_Arbeitsaufträge_:
• a. Welches Routermodell verwendet nodoubt laut dem Forenthread zu No-IP.com?
• b. Führe den Forenthread zu No-IP.com ab der Stelle weiter, an der er aufhört.

_Ausgangstext_:
____

# No-IP.com Router



## nodoubt (27. April 2004)

Hallo, 

Ich habe ein großes Problem:

Ich möchte gerne über das Internet meinen PC erreichen. Ich habe dann von No-IP.com gehört. Habe mich dort angemeldet usw. Das funktioniert meiner Meinung nach auch. Ich habe auch Apache installiert, um zu schauen ob es auch wirklich geht.
*Es funktioniert aber nicht.* 
Ich bin dann drauf gekommen, dass es am Router (Allied Telesyn AT-AR220E) liegen könnte. Ich habe jetzt lange gesucht was ich machen muss, dass es auch mit Routerbetrieb geht. Ich finde nichts! 

Kann mir bitte jemand helfen?


----------



## Helmut Klein (28. April 2004)

Wenn du deinen Apache von außerhalb erreichen willst, dann musst du Port 80 auf deinen PC weiterleiten.
Das stellst du alles im Konfigurationszentrum vom Router ein.


----------



## nodoubt (28. April 2004)

ok, es geht jetzt.

Der Fehler war, dass wenn ich es von meinem PC aus anschaue, nur kommt: Die Seite kann nicht gefunden werden." - Schlechter Router, ich weiß 

Thx für die Hilfe.


----------



## Stibie (29. April 2004)

____

_Datenauszüge_:
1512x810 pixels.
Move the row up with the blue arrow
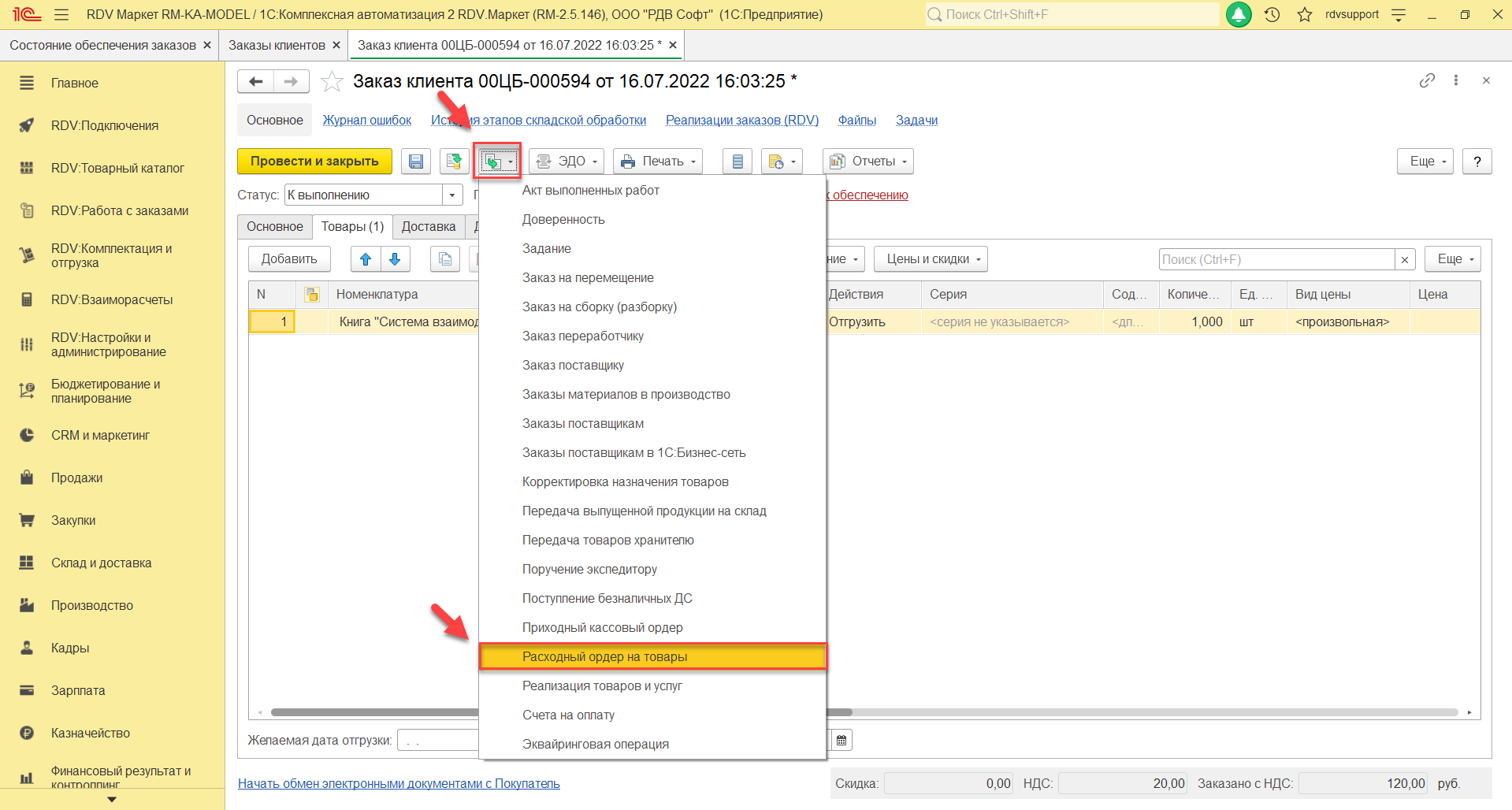pyautogui.click(x=366, y=259)
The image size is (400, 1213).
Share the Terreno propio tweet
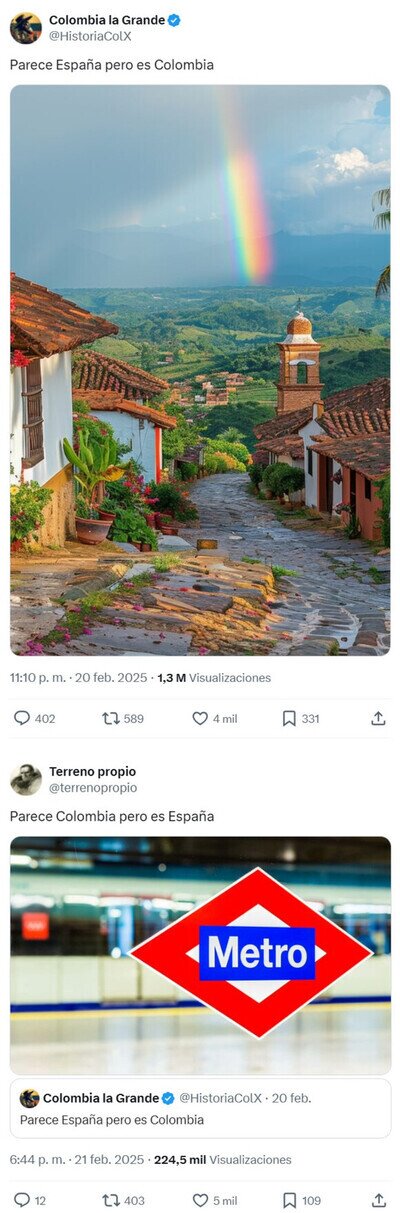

____

_Antworten pro Aufgabe_:
• a. Allied Telesyn AT-AR220E

• b.
Jaein...dein Router ist schon okay...nur du kannst deinen Apachen nicht von dem PC erreichen, auf dem er läuft!


----------



## Tim C. (29. April 2004)

> _Original geschrieben von Stibie _
> *Jaein...dein Router ist schon okay...nur du kannst deinen Apachen nicht von dem PC erreichen, auf dem er läuft! *


Hilfe, meine Nackenhaare tanzen Samba ... 

Also. Du kannst deinen Apache von prinzipiell jedem Rechner aus erreichen, auch von dem auf dem er läuft. Normalerweile gibt man dann aber nicht die no-ip.com (oder sonstige dyn-Host Anbieter) URL ein, sondern die LAN IP oder 127.0.0.1 (Loopback). Wenn du trotzdem über deine no-ip.com Domain zugreifen willst, musst du in der Datei _hosts_ in Windowsverzeichnis\system32\drivers\etc einen Eintrag hinzufügen, der lokale Anfragen an deineurl.no-ip.com explizit nach 127.0.0.1 routet.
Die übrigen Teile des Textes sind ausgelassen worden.